Anti-fracture therapies for the treatment of osteoporosis have been shown clinically to reduce the incidence of fracture; however, standard clinical measurements of bone density cannot sufficiently explain these large reductions. Therefore, the overall goal of this research is to develop a better understanding of the mechanisms through which anti-fracture therapies improve bone strength -- a critical determinant of fracture risk -- which should lead to improved assessment of treatment efficacy.
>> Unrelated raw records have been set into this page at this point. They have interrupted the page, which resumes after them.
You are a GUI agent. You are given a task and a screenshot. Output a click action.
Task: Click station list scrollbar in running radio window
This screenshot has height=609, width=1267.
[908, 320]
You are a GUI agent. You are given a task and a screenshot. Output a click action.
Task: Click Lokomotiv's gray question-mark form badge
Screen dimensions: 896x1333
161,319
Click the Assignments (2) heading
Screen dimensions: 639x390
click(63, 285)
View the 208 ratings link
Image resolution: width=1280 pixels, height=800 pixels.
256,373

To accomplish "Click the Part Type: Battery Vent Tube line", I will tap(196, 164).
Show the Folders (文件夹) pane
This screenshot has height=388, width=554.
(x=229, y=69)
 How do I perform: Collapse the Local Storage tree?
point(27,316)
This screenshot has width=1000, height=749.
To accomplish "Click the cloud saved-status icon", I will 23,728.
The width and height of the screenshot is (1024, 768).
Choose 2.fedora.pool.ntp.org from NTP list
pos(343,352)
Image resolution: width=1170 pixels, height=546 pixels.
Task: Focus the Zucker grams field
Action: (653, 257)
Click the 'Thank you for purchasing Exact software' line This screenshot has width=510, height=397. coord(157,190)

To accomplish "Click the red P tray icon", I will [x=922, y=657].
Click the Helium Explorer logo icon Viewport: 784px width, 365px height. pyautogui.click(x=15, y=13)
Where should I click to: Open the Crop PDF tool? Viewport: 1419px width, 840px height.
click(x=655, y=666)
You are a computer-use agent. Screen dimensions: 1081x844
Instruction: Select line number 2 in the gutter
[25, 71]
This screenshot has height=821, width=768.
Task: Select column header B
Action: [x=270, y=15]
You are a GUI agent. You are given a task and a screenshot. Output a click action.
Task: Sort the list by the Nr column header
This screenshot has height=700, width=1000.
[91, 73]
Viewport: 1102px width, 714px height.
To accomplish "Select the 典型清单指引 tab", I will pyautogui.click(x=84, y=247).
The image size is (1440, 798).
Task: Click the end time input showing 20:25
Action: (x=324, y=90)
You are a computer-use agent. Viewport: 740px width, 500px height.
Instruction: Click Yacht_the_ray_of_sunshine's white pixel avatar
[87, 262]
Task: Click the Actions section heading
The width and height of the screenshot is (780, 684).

Combining the latest advances in micro-computed tomography and high-resolution micro-CT-based finite element modeling, we used repeated measures and parameter variations to isolate specific biomechanical effects of various bone characteristics that can be altered by disease and treatment. Specifically, we found that simulated microcavities in trabecular bone from a wide range of bone volume fraction and microarchitecture reduced the strength and altered the relationship between strength and bone volume fraction. While this effect was greater in low-density bone and when the microcavities were targeted to regions of high tissue strain, an appreciable biomechanical effect persisted for all types of bone. Since previous work with antiresorptive-treated canine bone did not find such an effect, questions remain regarding accurate representation of the morphology and micromechanics of actual resorption-induced cavities. Despite these uncertainties, our results provide new insight into the clinical relevance of stress risers caused by resorption cavities, suggesting that antiresorptive therapies may be most effective via mitigation of stress risers in a subset of patients with low bone volume fraction and high bone turnover.

Studying vertebrae from treated rats revealed that any treatment-induced changes in intra-specimen variations in tissue mineralization, as detected by quantitative micro-CT, had a negligible biomechanical effect at the whole bone level and in isolated trabecular bone. Intra-specimen variations in tissue mineralization did have a role in general biomechanical behavior, but this role was remarkably uniform across the four different treatment groups: sham control, ovariectomized (OVX), OVX+PTH, and OVX+raloxifene. Finite element results showed that biomechanical treatment effects were dominated by treatment-induced changes in geometry and microarchitecture.

This research also produced an efficient pre-clinical framework for characterizing bone quality which should provide considerable insight into the mechanisms of biomechanical effects in a broad range of bone research applications, including aging, diseases, and pharmaceutical and genetic therapy. The approach takes advantage of the hierarchical structure of bone by evaluating the most biomechanically relevant characteristics at each physical scale to isolate the source of bone quality effects and prescribing subsequent analysis only when such effects are found. Using this framework, we found that neither ovariectomy nor PTH treatment had a net effect on bone quality of rat vertebrae during compressive loading suggesting that the observed changes in vertebral strength were primarily due to changes in bone quantity.

In closure, this dissertation research has increased knowledge regarding the mechanisms through which osteoporosis therapies improve bone strength without appreciably increasing bone mass. Further, it provides new methods for pre-clinical assessment of treatment efficacy. This dissertation also outlines areas of research to further advance our understanding of the effects of disease and drug therapies on bone biomechanics in human bone.